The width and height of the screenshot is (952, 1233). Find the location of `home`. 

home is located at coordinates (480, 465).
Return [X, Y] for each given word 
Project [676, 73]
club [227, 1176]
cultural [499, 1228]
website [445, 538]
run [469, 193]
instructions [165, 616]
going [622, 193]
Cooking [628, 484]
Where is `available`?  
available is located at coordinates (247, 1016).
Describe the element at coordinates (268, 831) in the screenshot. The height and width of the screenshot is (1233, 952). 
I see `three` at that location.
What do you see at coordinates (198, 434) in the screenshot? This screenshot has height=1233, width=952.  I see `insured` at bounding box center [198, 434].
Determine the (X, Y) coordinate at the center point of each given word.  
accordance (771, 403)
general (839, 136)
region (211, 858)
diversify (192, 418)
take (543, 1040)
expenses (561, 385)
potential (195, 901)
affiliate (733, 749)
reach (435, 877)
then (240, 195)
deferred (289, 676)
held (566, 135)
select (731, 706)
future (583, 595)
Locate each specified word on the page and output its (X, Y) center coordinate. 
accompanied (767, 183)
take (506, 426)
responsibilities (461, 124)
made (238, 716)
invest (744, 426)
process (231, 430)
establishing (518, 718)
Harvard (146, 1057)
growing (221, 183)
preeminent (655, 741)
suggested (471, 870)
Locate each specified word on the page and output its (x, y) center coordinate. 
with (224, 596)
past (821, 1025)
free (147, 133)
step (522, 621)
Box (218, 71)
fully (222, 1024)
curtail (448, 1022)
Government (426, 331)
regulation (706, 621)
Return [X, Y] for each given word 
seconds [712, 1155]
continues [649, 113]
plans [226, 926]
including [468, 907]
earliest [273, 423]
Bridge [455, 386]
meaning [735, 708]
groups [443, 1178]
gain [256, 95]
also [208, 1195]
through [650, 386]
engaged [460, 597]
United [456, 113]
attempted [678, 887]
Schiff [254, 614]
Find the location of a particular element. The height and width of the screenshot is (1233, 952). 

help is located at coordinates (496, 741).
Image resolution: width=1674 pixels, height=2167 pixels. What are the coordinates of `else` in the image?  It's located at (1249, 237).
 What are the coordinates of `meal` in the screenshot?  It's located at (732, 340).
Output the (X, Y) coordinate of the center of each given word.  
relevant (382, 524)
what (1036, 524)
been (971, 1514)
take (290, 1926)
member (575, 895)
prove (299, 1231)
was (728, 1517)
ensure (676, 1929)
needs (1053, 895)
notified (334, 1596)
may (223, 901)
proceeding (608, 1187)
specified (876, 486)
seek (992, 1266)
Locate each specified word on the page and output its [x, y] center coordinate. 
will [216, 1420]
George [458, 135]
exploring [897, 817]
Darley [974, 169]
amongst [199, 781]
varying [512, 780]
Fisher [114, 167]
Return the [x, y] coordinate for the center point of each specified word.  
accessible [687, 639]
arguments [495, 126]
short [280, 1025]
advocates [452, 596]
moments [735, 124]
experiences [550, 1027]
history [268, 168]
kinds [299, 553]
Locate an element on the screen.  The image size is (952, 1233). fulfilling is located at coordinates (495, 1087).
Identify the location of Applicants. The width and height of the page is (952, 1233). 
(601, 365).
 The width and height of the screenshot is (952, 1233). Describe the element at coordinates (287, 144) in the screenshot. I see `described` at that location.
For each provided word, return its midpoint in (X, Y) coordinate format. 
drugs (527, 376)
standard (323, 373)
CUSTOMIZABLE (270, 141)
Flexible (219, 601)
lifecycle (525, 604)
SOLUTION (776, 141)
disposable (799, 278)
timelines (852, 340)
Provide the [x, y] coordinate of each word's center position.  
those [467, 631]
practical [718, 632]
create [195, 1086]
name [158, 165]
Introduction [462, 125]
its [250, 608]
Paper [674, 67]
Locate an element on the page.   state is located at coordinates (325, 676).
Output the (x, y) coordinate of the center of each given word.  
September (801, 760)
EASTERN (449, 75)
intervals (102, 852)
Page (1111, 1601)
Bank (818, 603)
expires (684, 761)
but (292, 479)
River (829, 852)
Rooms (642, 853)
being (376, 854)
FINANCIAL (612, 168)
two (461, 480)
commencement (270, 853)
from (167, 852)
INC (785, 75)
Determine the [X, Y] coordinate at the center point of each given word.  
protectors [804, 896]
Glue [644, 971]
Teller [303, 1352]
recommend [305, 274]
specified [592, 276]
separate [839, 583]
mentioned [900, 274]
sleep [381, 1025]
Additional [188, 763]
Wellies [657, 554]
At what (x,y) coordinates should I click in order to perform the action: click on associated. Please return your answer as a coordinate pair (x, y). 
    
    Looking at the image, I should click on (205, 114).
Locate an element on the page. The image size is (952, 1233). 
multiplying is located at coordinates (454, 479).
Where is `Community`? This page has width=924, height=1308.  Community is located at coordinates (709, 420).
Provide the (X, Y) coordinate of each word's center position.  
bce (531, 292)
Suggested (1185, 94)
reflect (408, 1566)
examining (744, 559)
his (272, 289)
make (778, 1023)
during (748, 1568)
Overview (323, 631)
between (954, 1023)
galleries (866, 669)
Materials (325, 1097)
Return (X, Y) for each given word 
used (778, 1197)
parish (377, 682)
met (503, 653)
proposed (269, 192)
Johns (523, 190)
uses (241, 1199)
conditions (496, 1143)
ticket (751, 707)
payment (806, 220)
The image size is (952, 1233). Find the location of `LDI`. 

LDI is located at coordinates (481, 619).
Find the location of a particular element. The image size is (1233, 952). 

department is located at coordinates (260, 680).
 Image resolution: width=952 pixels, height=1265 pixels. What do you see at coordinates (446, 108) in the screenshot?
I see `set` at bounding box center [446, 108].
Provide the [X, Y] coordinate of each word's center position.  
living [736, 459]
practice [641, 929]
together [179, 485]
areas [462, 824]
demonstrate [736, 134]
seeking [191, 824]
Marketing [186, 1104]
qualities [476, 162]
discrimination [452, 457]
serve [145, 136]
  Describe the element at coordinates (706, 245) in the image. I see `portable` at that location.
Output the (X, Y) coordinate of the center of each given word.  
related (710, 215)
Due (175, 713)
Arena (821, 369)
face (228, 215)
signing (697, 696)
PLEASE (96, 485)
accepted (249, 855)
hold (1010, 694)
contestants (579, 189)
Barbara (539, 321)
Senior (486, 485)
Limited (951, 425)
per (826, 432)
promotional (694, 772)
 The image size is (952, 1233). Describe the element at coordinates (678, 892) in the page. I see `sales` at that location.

################

* Written exercise *
Reproduce all of the entries above, character for character.

* Task response *
The width and height of the screenshot is (952, 1233). Find the location of `home`. 

home is located at coordinates (480, 465).
Return [X, Y] for each given word 
Project [676, 73]
club [227, 1176]
cultural [499, 1228]
website [445, 538]
run [469, 193]
instructions [165, 616]
going [622, 193]
Cooking [628, 484]
Where is `available`?  
available is located at coordinates (247, 1016).
Describe the element at coordinates (268, 831) in the screenshot. The height and width of the screenshot is (1233, 952). 
I see `three` at that location.
What do you see at coordinates (198, 434) in the screenshot? This screenshot has height=1233, width=952.  I see `insured` at bounding box center [198, 434].
Determine the (X, Y) coordinate at the center point of each given word.  
accordance (771, 403)
general (839, 136)
region (211, 858)
diversify (192, 418)
take (543, 1040)
expenses (561, 385)
potential (195, 901)
affiliate (733, 749)
reach (435, 877)
then (240, 195)
deferred (289, 676)
held (566, 135)
select (731, 706)
future (583, 595)
Locate each specified word on the page and output its (X, Y) center coordinate. 
accompanied (767, 183)
take (506, 426)
responsibilities (461, 124)
made (238, 716)
invest (744, 426)
process (231, 430)
establishing (518, 718)
Harvard (146, 1057)
growing (221, 183)
preeminent (655, 741)
suggested (471, 870)
Locate each specified word on the page and output its (x, y) center coordinate. 
with (224, 596)
past (821, 1025)
free (147, 133)
step (522, 621)
Box (218, 71)
fully (222, 1024)
curtail (448, 1022)
Government (426, 331)
regulation (706, 621)
Return [X, Y] for each given word 
seconds [712, 1155]
continues [649, 113]
plans [226, 926]
including [468, 907]
earliest [273, 423]
Bridge [455, 386]
meaning [735, 708]
groups [443, 1178]
gain [256, 95]
also [208, 1195]
through [650, 386]
engaged [460, 597]
United [456, 113]
attempted [678, 887]
Schiff [254, 614]
Find the location of a particular element. The height and width of the screenshot is (1233, 952). 

help is located at coordinates (496, 741).
Image resolution: width=1674 pixels, height=2167 pixels. What are the coordinates of `else` in the image?  It's located at (1249, 237).
 What are the coordinates of `meal` in the screenshot?  It's located at (732, 340).
Output the (X, Y) coordinate of the center of each given word.  
relevant (382, 524)
what (1036, 524)
been (971, 1514)
take (290, 1926)
member (575, 895)
prove (299, 1231)
was (728, 1517)
ensure (676, 1929)
needs (1053, 895)
notified (334, 1596)
may (223, 901)
proceeding (608, 1187)
specified (876, 486)
seek (992, 1266)
Locate each specified word on the page and output its [x, y] center coordinate. 
will [216, 1420]
George [458, 135]
exploring [897, 817]
Darley [974, 169]
amongst [199, 781]
varying [512, 780]
Fisher [114, 167]
Return the [x, y] coordinate for the center point of each specified word.  
accessible [687, 639]
arguments [495, 126]
short [280, 1025]
advocates [452, 596]
moments [735, 124]
experiences [550, 1027]
history [268, 168]
kinds [299, 553]
Locate an element on the screen.  The image size is (952, 1233). fulfilling is located at coordinates (495, 1087).
Identify the location of Applicants. The width and height of the page is (952, 1233). 
(601, 365).
 The width and height of the screenshot is (952, 1233). Describe the element at coordinates (287, 144) in the screenshot. I see `described` at that location.
For each provided word, return its midpoint in (X, Y) coordinate format. 
drugs (527, 376)
standard (323, 373)
CUSTOMIZABLE (270, 141)
Flexible (219, 601)
lifecycle (525, 604)
SOLUTION (776, 141)
disposable (799, 278)
timelines (852, 340)
Provide the [x, y] coordinate of each word's center position.  
those [467, 631]
practical [718, 632]
create [195, 1086]
name [158, 165]
Introduction [462, 125]
its [250, 608]
Paper [674, 67]
Locate an element on the page.   state is located at coordinates (325, 676).
Output the (x, y) coordinate of the center of each given word.  
September (801, 760)
EASTERN (449, 75)
intervals (102, 852)
Page (1111, 1601)
Bank (818, 603)
expires (684, 761)
but (292, 479)
River (829, 852)
Rooms (642, 853)
being (376, 854)
FINANCIAL (612, 168)
two (461, 480)
commencement (270, 853)
from (167, 852)
INC (785, 75)
Determine the [X, Y] coordinate at the center point of each given word.  
protectors [804, 896]
Glue [644, 971]
Teller [303, 1352]
recommend [305, 274]
specified [592, 276]
separate [839, 583]
mentioned [900, 274]
sleep [381, 1025]
Additional [188, 763]
Wellies [657, 554]
At what (x,y) coordinates should I click in order to perform the action: click on associated. Please return your answer as a coordinate pair (x, y). 
    
    Looking at the image, I should click on (205, 114).
Locate an element on the page. The image size is (952, 1233). 
multiplying is located at coordinates (454, 479).
Where is `Community`? This page has width=924, height=1308.  Community is located at coordinates (709, 420).
Provide the (X, Y) coordinate of each word's center position.  
bce (531, 292)
Suggested (1185, 94)
reflect (408, 1566)
examining (744, 559)
his (272, 289)
make (778, 1023)
during (748, 1568)
Overview (323, 631)
between (954, 1023)
galleries (866, 669)
Materials (325, 1097)
Return (X, Y) for each given word 
used (778, 1197)
parish (377, 682)
met (503, 653)
proposed (269, 192)
Johns (523, 190)
uses (241, 1199)
conditions (496, 1143)
ticket (751, 707)
payment (806, 220)
The image size is (952, 1233). Find the location of `LDI`. 

LDI is located at coordinates (481, 619).
Find the location of a particular element. The image size is (1233, 952). 

department is located at coordinates (260, 680).
 Image resolution: width=952 pixels, height=1265 pixels. What do you see at coordinates (446, 108) in the screenshot?
I see `set` at bounding box center [446, 108].
Provide the [X, Y] coordinate of each word's center position.  
living [736, 459]
practice [641, 929]
together [179, 485]
areas [462, 824]
demonstrate [736, 134]
seeking [191, 824]
Marketing [186, 1104]
qualities [476, 162]
discrimination [452, 457]
serve [145, 136]
  Describe the element at coordinates (706, 245) in the image. I see `portable` at that location.
Output the (X, Y) coordinate of the center of each given word.  
related (710, 215)
Due (175, 713)
Arena (821, 369)
face (228, 215)
signing (697, 696)
PLEASE (96, 485)
accepted (249, 855)
hold (1010, 694)
contestants (579, 189)
Barbara (539, 321)
Senior (486, 485)
Limited (951, 425)
per (826, 432)
promotional (694, 772)
 The image size is (952, 1233). Describe the element at coordinates (678, 892) in the page. I see `sales` at that location.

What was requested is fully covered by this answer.